03/01/2009

Huntelaar

Ik zit hoog op de tribune van Bernabeu, het weergaloze voetbalstadion van Real Madrid. Tienduizenden blauwe stoelen omgeven een veld dat onwerkelijk gladgestreken is. Klaas-Jan Huntelaar zit bij de selectie van Real. Misschien speelt hij, misschien ook niet.
Ik hoor een Spanjaard naast me ‘Oentelaar’ zeggen. De duim gaat omhoog. Frisse hoop in januari. Huntelaar die als de eerste krokus van het jaar uit het gras omhoog komt.

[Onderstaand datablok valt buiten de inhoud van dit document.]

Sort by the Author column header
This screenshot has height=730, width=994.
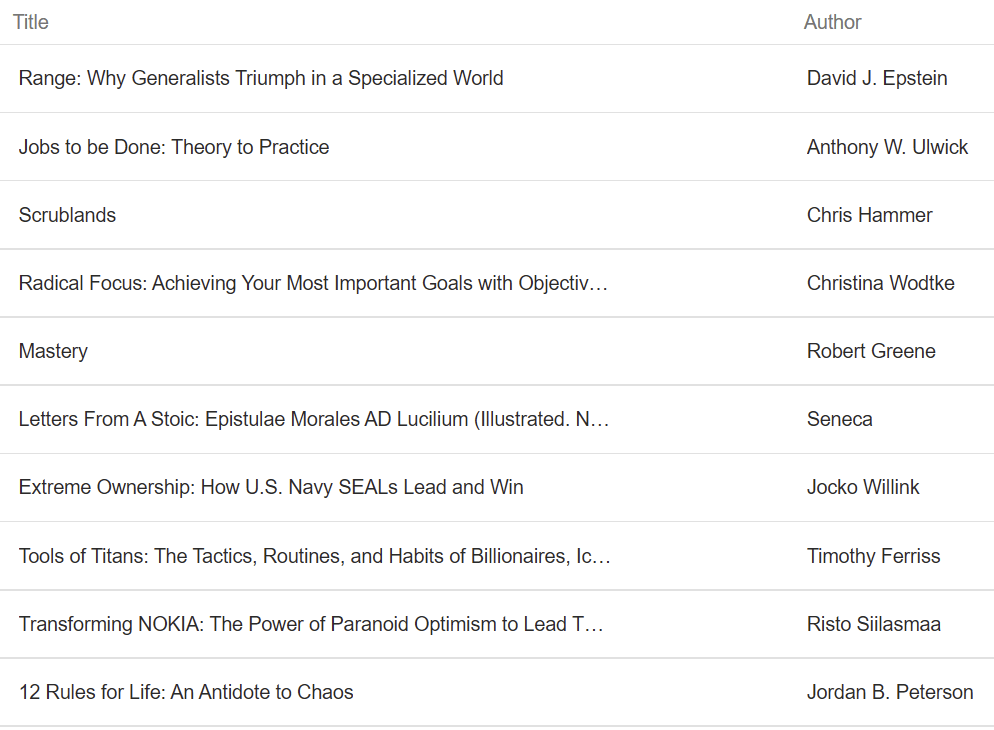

Terwijl de geblesseerde knie van Ruud van Nistelrooij acht uur per dag in een automatische mini-slee op en neer gaat, is de enkel van Huntelaar geheeld. ‘Hij voelt niks’, zegt zijn zaakwaarnemer. ‘Niks? Dat lijkt me niet goed’, antwoord ik. We lachen. Ik ben zowaar een beetje zenuwachtig.
Het is even na vier uur op de zondagmiddag. Ik heb een verwarmde stoel, net als vele anderen. Ze kijken bij Real Madrid niet op een euro.
Een hostess met helblauwe jas aan komt op me af. Ze heeft haar staart perfect blond geschilderd. Ze lacht lief en overhandigt me de opstelling. ‘Gracias’, zeg ik zo zachtjes, dat ze me niet verstaat. Ik kijk op het velletje. Ja, Huntelaar speelt. Ik wil de hostess zoenen maar ze is al weg.
Het stadion loopt vol. Het gaat dit seizoen niet goed met Real. De club staat ver achter op Barcelona. Oentelaar moet gaan scoren, dan komt alles goed.
De spelers van Real wandelen het veld op voor de warming-up. Als vijfde in de witte colonne betreedt Huntelaar het gras. Hij begint te dribbelen. Ik tel zijn eerste passen. Veertien, vijftien, zestien. Gelukkig, hij is nog niet gestruikeld. Aan de overkant gekomen, klapt hij naar het publiek. Aanvoerder Raul geeft hem een schouderklopje en tikt een bal toe.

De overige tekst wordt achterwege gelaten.